Gather every line of the entries below that contains the string "Task", and copy each one out in full. The match must respect case.

**Dataset entries**
++++++

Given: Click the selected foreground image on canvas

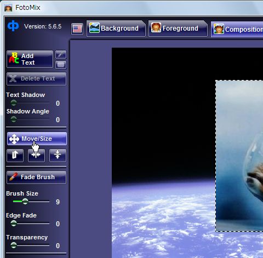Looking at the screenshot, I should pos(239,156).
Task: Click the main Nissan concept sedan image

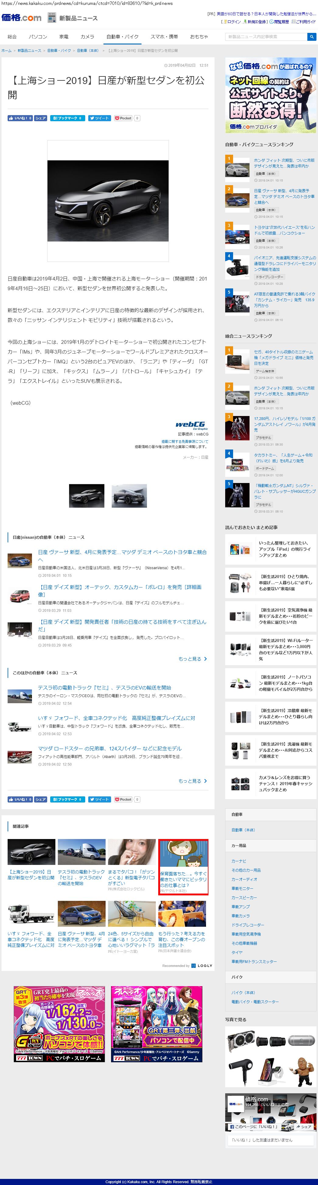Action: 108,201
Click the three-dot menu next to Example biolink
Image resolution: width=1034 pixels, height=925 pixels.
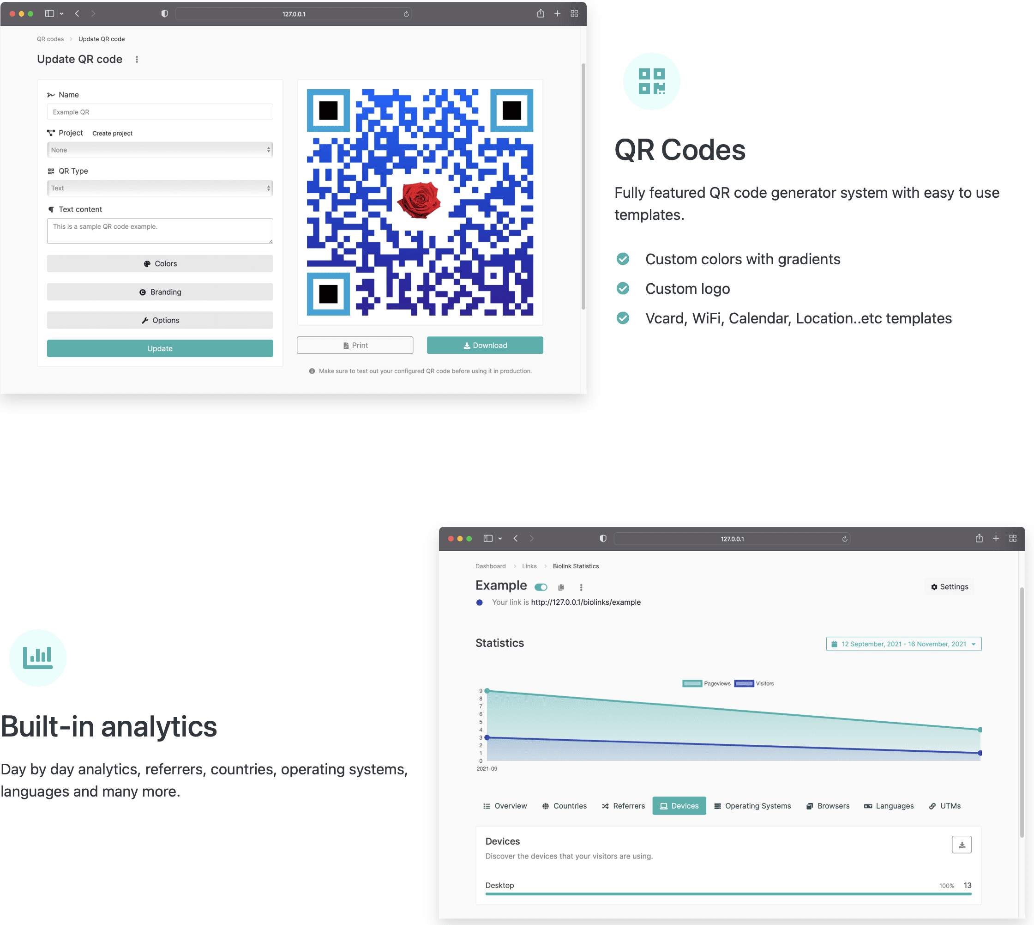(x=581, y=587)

++++++

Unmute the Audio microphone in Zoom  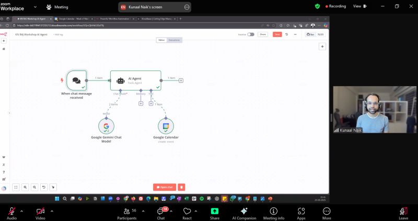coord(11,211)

++++++

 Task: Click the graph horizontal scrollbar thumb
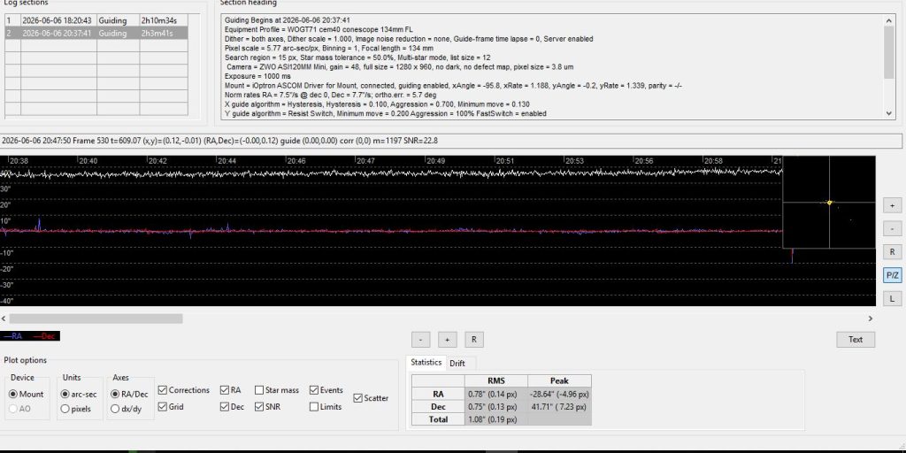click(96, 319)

++++++

**Exercise result**
Task: Click the main Nissan concept sedan image
 Task: Click the graph horizontal scrollbar thumb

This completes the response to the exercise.